Rudd Center webinar on childhood obesity

Briefly liveblogging today's webinar on soda taxes and childhood obesity, from the Rudd Center on Food Policy and Obesity at Yale.

David Ludwig's presentation, reviewing the scientific literature, is convincing that consumption of soda and other sugar-sweetened beverages increases body weight and risk of obesity for children. For my own purposes, I take this conclusion as fact and spend most of my mental energy engaging the interesting policy questions.

Kelly Brownell reviewed objections that have been raised to soda taxes. First, the "Nanny State" objection -- the idea that the government shouldn't be telling people what to eat. Brownell's response is that the government already does tell us what to eat, through Dietary Guidelines and subsidies. I think that response won't carry the day, with politicians or the public. Dietary guidance, which summarizes the complex scientific literature but respectfully leaves concrete decisions to families, is different from a soda tax. Similarly, agricultural subsidies will be seen as very different in motivation and impact from a tax designed to encourage healthy beverage consumption.

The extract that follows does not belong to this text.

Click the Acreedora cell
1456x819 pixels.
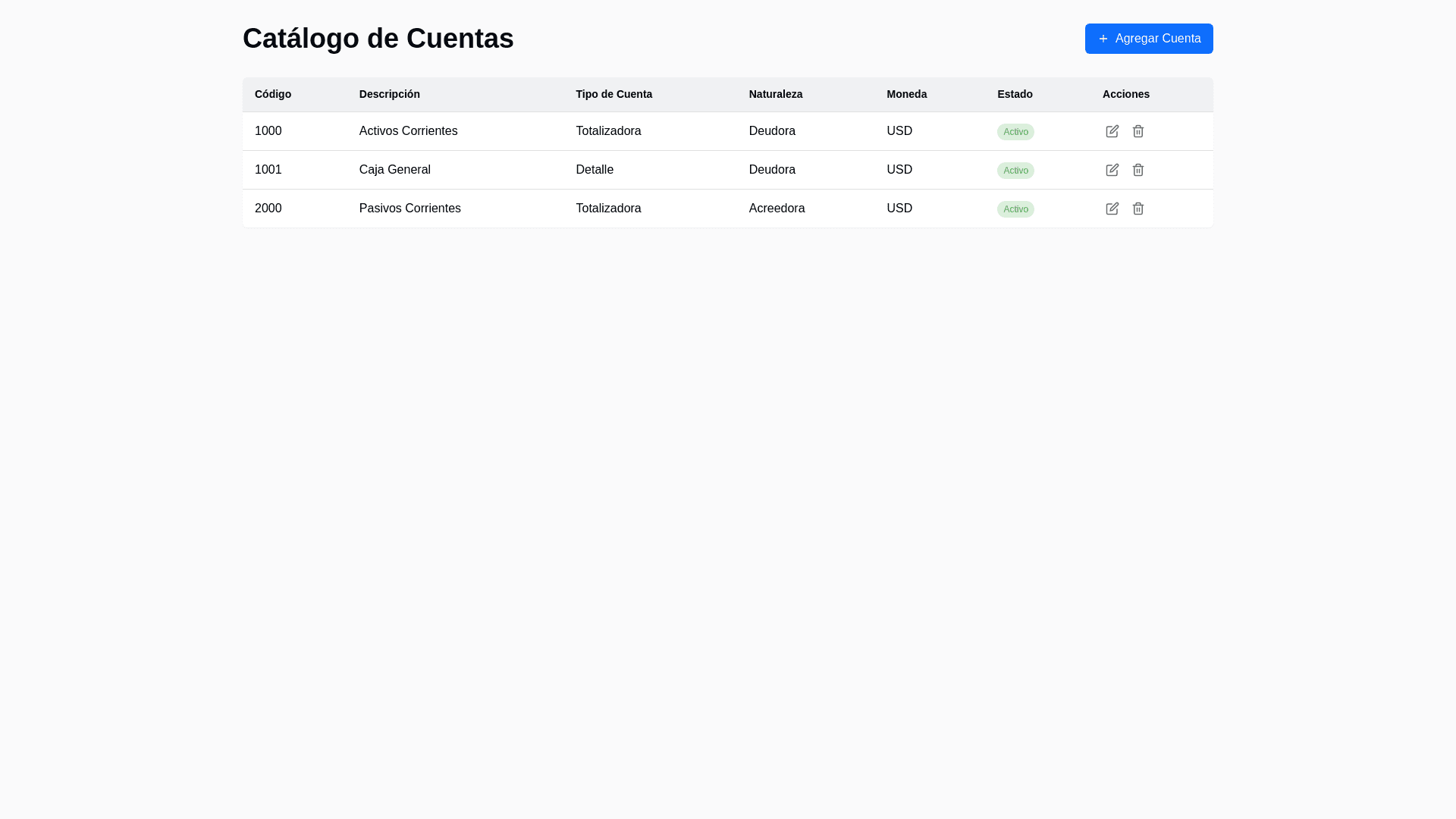click(777, 209)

Second, the argument that soda tax will be regressive, hurting poor families disproportionately. Brownell's response includes the observation that low-income people have higher rates of disease, so the benefits of a soda tax are progressive. Also, if poor people shift to water, Brownell says, they will actually save money. Again, I think soda tax proponents have a tin ear for how poorly such arguments will play with potential allies, including advocates for low-income people and otherwise sympathetic legislators.

Overall, proponents of a soda tax need to reach beyond the public health framework -- where childhood obesity is an illness that needs a medically prescribed remedy -- and reach out to economists, politicians, and others who are better prepared to engage likely public reactions to a proposed excise tax as a public health tool. Above all, any tone of eagerness to tax is politically deadly. It would be much wiser to adopt the tone that "nobody likes taxes, but, just as in our own families, hard choices must sometimes be made, and this one may help our children stay healthy." Several webinar speakers generally sounded more eager to tax.

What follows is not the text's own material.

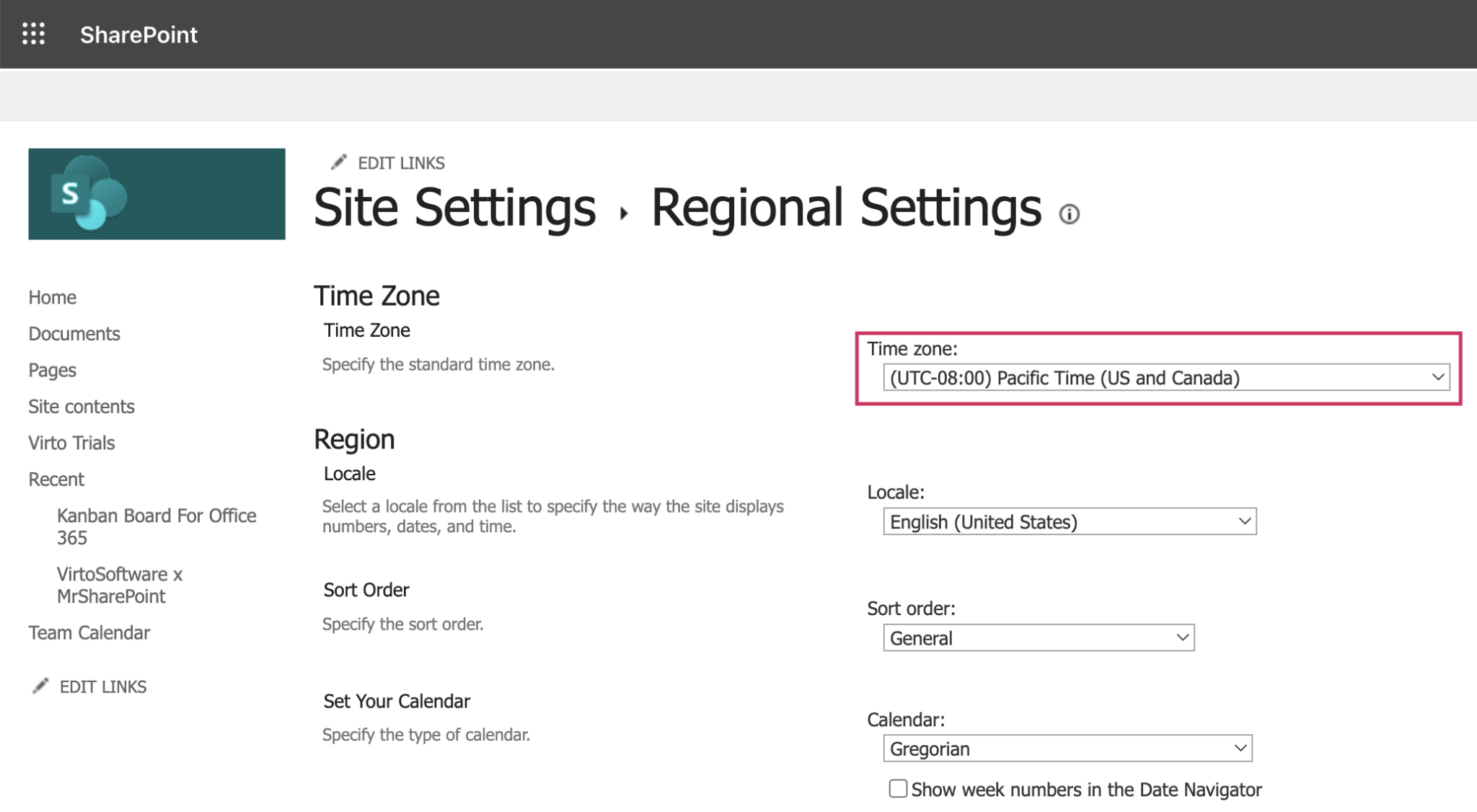This screenshot has width=1477, height=812.
Task: Enable Show week numbers in the Date Navigator
Action: click(x=897, y=790)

Michael Jacobson provided a helpfully skeptical summary of the political situation. Several current bills at federal level do not include a soda tax. Grassley and Baucus oppose a soda tax. Some tax-writing committee staffs have given a little attention to soda taxes as a possible revenue source, but that is not much to go on. The most likely scenario for imposition is during a federal or state fiscal crunch, as a convenient revenue source, along with alcohol taxes. That setting wouldn't bode well for building public support for the corresponding public health agenda.

Additional information sources include an anti-tax group, the Robert Wood Johnson Foundation effort on childhood obesity, a recent Michael Jacobson editorial, and a Center for Science in the Public Interest website.

2 comments:

  1. I agree with you that a tax on soda would be a wrong-headed policy. While i am a huge believer in the concept of personal responsibility, there is plenty of blame to go around for our nation's soda addiction. A tax on soda would ultimately anger many away from supporting more and other necessary food and health policy changes. In essence, if soda-tax proponents got what they want, we'd win the battle and not the war.